Aktionäre sollten auf den Cash-Abfluss achten

Die jeweilige Behauptung jedoch, dass die Altersvorsorge der Mitarbeiter unterfinanziert sei und hunderte Milliarden fehlten, sie ist falsch und führt sowohl Anleger als auch Mitarbeiter mit Pensionsansprüchen in die Irre. Denn zu den bilanziellen Vermögen haben die Dax-Konzerne milliardenschwere Altersvorsorgeverpflichtungen ausfinanziert – also bereits außerhalb ihrer Bilanz abgesichert. So sind bezogen auf den Dax regelmäßig alle Rentenansprüche vollständig oder nahezu vollständig gedeckt.

Dennoch sollten sowohl Aktionäre als auch Mitarbeiter mit Betriebsrentenanspruch das Thema beachten. Zum einen müssen die Unternehmen eben aufgrund des Niedrigzins teilweise enorme Summe an Kapital für Pensionäre reservieren oder milliardenschwer ausfinanzieren. Zudem sind die jährlichen Zahlungen bei Traditions-Unternehmen hoch und oft noch auf Jahrzehnte zu leisten. Die Deutsche Telekom etwa hat in ihrer letzten Bilanz für das Jahr 2018 errechnet, dass allein in den Jahren 2019 bis 2023 insgesamt gut 2,2 Milliarden Euro für Pensionen an Cash abfließen dürften. Das Geld fehlt für Investitionen oder eine höhere Dividende beispielsweise. Auch bei den Autobauern im Dax, bei BASF, RWE oder E.On spielt das Thema eine große Rolle. Ein vergleichsweise immer noch junges Hightech-Unternehmen wie SAP dagegen schiebt keinen Berg an Pensionsverpflichtungen vor sich her – einen nennenswerten Abfluss an Barmitteln dafür gibt es also nicht.
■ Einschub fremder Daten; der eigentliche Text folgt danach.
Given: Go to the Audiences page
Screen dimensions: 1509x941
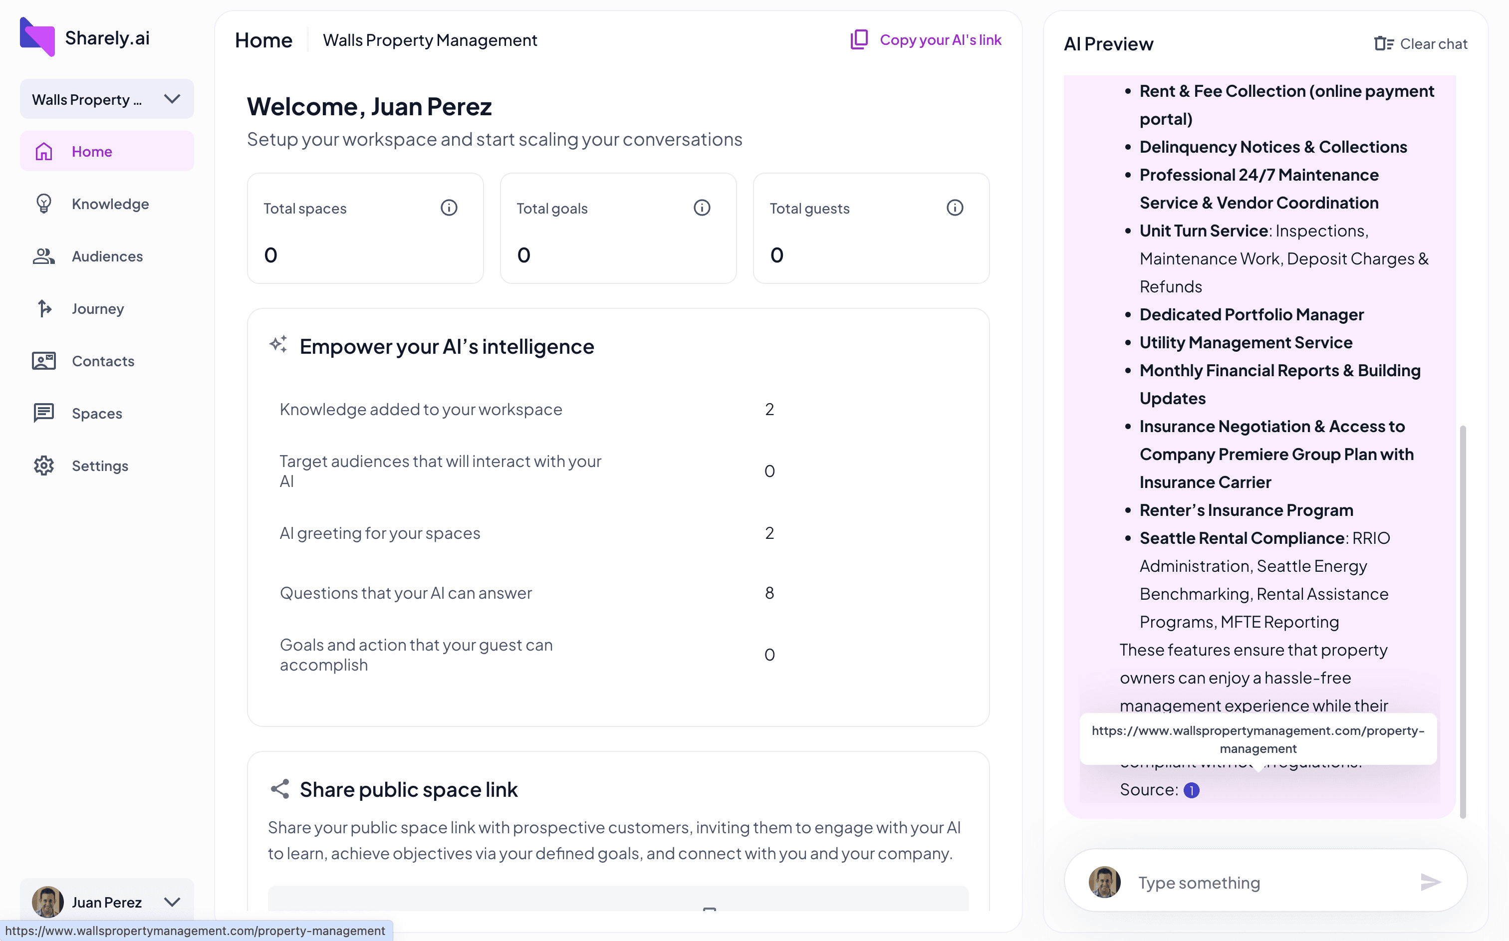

Echte Betriebsrente ist am Ende

Insgesamt umgehen die Unternehmen weitere zukünftige Lasten, indem sie nur noch Beiträge zur Altersvorsorge der Mitarbeiter garantieren, aber nicht mehr eine Verzinsung derselben. Das Risiko, am Ende wenig herauszubekommen, liegt dann bei den Angestellten. Und die Aussichten bleiben schlecht. Nach einer leichten Erholung zum Jahresende 2019, „ist es nicht auszuschließen, dass der Zins wieder sinken wird“, so Mercer-Chefaktuar Hagemann. Das würde auch bedeuten, dass die Pensionsverpflichtungen im Dax das Jahr über neue Rekordhöhen erklimmen.